1.5 aylık ayrılığın ardından takımızı desteklemek için tribünde yerimizi aldık. ikinci yarıya 2 deplasman galibiyeti ile başlamanın verdiği mutlulukla maçın başlamasını bekliyorduk. maç başladı etkili olmaya çalışıyorduk ama maç ortadaydı. bursaspor'un ilk etkili geldiği anda ilhan eker'in ceza alanı çizgisinde rakibi önünde düşmesi ve shin'in gerçekten güzel vuruşu ile 1-0 yenik duruma düştük. golden sonra biraz etkili olalım derken çok pas hatası yapmaya başladık ve 2.5 yıldır yan toplarda adam paylaşamama alışkanlığımı devam ettirerek en arkadaki 2 bursalıyı unuttuk ve skor 2-0 oldu... yine bastırmaya başladık derken skor 2-1 olunca biraz heveslendik ama 2. yarı sahada jedinac ve troisi dışında çokda bir şey yoktu. bursaspor ve hakem de maçı yavaşlatmak için ellerinden geleni yapınca maç böyle tamamlandı.
maçtan önce güzel bir maç bekliyordum ama hem kısır hem etkisiz bir maç oldu. üstte de yazdığım gibi troisi elinden geleni yaptı. hem geriden top aldı, hem top açtı, hem azda olsa pres yapmaya çalıştı vs. mehmet nas -ki bu çok büyük süpriz bizim için- de dahil çoğu topçu vasattı. çok pas hatası yaptık. organize olamadık.
jedincak'ı çok beğendim. beklediğimden uzun boylu ve kafa topunda çok iyi. özellikle rakip ataklarında ceza alanında çok top çıkarttı. nerede duracağını biliyor. tekniği de iyi gibi yani zamanla çok daha iyi olacaktır. sol defanstaki jacques momha da aynı şekilde iyi bir transfer. kaleci isailovic'e cok is dusmedi aslında. yanlış hatırlamıyosam sağ kanattan bursanın bir atağı var orada etkili kurtarış yaptı ama onun dışında pek bir şey yoktu. özellikle 2. yarı 60. dakikalarda bile geriden top almayıp sürekli kalecinin ileri şişirmesi ile oynamamız çok saçma idi boş boşuna topu rakibe verdik defalarca...
kısacası kötü bir maçtı bizim için. ama ne yalan söyleyeyim içimde bir umut var. yani iyi olacağız diye düşünüyorum. umarım yanılmam...
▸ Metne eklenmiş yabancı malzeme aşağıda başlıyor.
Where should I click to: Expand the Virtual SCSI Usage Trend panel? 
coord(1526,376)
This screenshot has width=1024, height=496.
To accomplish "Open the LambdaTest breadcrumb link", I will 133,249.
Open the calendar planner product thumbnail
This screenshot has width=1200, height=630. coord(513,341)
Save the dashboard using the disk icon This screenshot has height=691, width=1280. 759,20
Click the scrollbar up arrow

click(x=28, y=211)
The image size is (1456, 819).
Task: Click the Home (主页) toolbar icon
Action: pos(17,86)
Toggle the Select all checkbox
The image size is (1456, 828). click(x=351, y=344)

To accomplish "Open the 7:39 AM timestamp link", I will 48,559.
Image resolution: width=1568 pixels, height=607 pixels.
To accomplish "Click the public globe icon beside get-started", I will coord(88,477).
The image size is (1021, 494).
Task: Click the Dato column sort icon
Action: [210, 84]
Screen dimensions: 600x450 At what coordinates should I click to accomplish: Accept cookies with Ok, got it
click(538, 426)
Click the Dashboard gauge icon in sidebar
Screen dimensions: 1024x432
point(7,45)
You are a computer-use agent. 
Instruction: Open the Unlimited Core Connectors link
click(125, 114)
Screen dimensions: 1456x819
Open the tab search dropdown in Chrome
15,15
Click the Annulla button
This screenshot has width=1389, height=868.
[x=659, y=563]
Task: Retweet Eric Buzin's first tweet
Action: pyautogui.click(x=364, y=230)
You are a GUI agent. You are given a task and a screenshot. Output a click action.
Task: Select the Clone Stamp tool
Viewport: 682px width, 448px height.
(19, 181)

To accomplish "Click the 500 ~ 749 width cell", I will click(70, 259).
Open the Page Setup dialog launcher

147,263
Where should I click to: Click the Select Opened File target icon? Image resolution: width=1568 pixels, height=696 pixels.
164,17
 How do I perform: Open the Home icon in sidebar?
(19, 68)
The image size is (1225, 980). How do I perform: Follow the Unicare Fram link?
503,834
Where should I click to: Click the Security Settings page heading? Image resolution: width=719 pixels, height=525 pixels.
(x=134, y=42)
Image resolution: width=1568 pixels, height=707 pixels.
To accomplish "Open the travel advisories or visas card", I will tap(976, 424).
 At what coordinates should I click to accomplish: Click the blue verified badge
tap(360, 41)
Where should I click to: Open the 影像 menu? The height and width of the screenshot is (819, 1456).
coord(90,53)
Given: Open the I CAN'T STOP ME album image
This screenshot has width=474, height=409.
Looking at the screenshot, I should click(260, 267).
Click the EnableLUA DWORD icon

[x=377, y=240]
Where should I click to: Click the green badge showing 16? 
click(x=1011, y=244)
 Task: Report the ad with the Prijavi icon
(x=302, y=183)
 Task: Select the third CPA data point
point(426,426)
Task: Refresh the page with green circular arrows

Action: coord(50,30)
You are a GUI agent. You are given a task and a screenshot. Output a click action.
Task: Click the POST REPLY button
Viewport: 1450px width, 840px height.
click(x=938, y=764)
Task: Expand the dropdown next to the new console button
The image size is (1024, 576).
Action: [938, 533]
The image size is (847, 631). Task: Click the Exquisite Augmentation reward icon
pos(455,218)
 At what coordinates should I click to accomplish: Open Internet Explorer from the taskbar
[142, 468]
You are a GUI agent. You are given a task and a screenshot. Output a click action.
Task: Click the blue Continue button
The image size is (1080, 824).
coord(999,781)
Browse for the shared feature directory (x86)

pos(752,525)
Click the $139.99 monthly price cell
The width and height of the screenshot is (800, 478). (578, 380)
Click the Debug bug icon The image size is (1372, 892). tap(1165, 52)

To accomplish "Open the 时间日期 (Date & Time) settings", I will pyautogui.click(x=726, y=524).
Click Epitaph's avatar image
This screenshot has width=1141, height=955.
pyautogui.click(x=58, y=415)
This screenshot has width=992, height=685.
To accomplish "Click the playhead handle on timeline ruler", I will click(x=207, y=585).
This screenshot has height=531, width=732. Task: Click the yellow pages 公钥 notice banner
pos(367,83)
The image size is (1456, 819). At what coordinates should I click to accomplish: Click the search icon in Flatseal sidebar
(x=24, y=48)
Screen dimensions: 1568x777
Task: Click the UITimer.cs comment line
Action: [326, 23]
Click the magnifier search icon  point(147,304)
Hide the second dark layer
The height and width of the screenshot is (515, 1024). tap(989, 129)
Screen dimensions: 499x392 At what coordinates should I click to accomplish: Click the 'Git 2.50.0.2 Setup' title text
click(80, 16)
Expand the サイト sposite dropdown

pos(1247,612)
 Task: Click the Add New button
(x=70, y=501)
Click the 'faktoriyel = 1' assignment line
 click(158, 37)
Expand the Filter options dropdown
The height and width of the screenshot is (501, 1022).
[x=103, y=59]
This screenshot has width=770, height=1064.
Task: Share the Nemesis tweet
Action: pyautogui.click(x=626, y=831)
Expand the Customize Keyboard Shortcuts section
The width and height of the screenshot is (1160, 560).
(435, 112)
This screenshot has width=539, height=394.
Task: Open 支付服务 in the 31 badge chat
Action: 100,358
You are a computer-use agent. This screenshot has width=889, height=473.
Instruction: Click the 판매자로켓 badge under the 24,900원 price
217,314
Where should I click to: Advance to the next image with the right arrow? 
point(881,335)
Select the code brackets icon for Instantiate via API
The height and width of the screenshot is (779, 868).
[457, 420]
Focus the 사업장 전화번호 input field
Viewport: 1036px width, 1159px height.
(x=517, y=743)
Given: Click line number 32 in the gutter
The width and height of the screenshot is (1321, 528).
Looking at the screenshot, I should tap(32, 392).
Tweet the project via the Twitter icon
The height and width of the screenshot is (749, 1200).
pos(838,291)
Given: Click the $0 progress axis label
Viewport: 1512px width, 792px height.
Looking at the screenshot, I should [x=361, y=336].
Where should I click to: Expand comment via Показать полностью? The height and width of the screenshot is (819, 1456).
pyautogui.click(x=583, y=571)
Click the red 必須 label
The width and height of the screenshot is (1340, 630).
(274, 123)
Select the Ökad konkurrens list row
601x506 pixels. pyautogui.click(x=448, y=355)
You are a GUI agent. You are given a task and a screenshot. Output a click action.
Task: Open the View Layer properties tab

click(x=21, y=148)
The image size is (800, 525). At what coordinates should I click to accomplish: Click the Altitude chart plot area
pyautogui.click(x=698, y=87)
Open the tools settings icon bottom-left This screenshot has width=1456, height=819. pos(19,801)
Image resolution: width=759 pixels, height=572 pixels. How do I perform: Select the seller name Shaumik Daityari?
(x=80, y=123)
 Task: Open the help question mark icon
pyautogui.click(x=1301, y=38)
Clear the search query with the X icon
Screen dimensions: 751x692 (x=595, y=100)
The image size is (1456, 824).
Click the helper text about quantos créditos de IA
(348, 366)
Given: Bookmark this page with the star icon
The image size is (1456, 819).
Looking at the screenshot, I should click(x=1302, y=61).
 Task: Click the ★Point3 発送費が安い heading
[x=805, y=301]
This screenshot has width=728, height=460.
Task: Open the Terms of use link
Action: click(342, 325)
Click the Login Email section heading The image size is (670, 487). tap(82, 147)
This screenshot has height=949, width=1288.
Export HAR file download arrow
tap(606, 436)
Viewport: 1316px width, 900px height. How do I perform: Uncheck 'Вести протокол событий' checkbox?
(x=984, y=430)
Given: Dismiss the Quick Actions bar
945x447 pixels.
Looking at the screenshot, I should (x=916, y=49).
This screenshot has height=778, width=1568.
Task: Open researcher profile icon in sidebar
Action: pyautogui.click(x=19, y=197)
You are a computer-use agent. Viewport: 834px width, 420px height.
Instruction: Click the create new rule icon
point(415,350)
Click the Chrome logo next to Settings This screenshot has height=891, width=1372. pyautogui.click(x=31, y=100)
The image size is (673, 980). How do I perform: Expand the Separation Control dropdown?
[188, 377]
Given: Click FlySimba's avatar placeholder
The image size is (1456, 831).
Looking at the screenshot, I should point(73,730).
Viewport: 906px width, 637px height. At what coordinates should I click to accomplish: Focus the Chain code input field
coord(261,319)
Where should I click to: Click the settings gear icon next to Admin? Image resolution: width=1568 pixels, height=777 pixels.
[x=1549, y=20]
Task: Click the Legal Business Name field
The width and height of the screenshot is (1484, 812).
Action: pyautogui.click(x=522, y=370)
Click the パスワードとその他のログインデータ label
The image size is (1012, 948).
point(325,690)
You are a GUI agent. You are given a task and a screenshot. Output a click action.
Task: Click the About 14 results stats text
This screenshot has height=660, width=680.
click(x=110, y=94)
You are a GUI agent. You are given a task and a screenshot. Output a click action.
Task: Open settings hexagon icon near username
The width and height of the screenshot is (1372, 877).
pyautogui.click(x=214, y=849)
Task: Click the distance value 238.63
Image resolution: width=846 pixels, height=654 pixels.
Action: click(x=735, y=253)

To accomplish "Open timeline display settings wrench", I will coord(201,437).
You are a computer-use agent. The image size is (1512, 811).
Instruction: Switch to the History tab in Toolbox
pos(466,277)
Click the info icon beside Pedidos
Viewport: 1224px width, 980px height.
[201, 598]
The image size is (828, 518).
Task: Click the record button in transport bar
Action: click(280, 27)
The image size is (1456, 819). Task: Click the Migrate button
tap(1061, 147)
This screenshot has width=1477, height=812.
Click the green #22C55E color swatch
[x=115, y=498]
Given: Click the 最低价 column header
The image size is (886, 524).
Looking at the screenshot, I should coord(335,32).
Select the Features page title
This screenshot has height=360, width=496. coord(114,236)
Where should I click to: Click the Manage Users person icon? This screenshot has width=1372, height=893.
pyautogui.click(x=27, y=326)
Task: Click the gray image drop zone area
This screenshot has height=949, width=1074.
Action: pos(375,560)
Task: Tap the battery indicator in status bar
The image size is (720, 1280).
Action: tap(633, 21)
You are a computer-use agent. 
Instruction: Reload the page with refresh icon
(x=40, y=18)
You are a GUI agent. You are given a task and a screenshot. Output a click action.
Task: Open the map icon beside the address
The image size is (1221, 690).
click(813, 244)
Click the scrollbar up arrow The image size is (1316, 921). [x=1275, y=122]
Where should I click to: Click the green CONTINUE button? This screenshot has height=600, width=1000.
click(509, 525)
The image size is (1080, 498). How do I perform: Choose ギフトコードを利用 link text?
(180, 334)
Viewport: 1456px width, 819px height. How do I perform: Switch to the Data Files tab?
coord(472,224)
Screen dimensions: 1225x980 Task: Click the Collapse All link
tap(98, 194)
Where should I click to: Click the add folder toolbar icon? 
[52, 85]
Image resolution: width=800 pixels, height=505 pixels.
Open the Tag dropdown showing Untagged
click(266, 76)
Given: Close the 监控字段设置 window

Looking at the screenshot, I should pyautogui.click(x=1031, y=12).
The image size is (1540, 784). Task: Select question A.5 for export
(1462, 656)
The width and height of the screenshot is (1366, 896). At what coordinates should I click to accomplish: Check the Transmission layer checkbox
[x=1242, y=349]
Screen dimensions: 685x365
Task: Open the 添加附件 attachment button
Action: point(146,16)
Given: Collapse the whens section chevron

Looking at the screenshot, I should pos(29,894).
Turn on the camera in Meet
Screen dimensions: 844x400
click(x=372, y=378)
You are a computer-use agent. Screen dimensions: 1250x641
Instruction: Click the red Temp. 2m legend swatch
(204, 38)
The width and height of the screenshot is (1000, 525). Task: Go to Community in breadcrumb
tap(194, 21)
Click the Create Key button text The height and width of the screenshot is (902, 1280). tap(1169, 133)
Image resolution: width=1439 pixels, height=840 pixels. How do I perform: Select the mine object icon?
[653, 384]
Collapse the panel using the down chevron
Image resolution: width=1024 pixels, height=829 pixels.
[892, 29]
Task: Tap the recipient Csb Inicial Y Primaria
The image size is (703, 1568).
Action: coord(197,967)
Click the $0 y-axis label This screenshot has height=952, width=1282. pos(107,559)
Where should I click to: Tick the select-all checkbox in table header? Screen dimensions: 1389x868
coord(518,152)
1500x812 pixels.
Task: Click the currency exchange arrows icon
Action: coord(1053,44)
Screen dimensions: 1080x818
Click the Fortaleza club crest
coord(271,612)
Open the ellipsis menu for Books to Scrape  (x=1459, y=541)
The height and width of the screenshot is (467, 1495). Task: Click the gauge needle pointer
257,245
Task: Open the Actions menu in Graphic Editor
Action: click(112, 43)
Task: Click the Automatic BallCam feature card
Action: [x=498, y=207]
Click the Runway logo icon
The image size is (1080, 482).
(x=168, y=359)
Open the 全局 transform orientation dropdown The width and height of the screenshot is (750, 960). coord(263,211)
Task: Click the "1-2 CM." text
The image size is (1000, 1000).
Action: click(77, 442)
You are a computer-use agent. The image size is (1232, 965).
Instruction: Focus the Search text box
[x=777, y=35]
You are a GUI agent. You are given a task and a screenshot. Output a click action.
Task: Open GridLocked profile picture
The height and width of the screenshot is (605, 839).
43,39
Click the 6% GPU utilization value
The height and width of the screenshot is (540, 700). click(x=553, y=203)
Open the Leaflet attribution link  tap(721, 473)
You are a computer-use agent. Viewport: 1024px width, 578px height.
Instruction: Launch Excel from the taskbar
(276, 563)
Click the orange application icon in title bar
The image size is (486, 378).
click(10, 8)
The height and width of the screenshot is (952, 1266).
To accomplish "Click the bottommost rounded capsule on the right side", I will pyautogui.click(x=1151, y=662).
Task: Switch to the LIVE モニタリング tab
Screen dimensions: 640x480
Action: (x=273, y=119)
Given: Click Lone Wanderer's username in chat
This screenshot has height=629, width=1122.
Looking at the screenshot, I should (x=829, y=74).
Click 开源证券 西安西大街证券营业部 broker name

bir dip not olarak. gençlerbirliği taraftarları olarak koray avcı'nın bize karşı gösterdiği tavrı bir türlü anlayamıyoruz. konya deplasmanında, kocaeli deplasmanında, bu maçta vs kısacası tüm takımın ya da tek tek futbolcuların çağırıldığı hiçbir ses kulak vermedi koray. ya takım tribüne gelirken gidip ayağını bağlıyor, ya teknik direktörün yanına gidiyor ya da duymamazlıktan geliyor. sonuç olarak koray bizim futbolcumuz ama neden böyle bir tavrı var anlamıyorum! sonuçta tribüne küsmenin olacağı son takım gençlerbirliği dir bu nedenle bu davranışta ne yazık ki bir "kompleks" arıyoruz!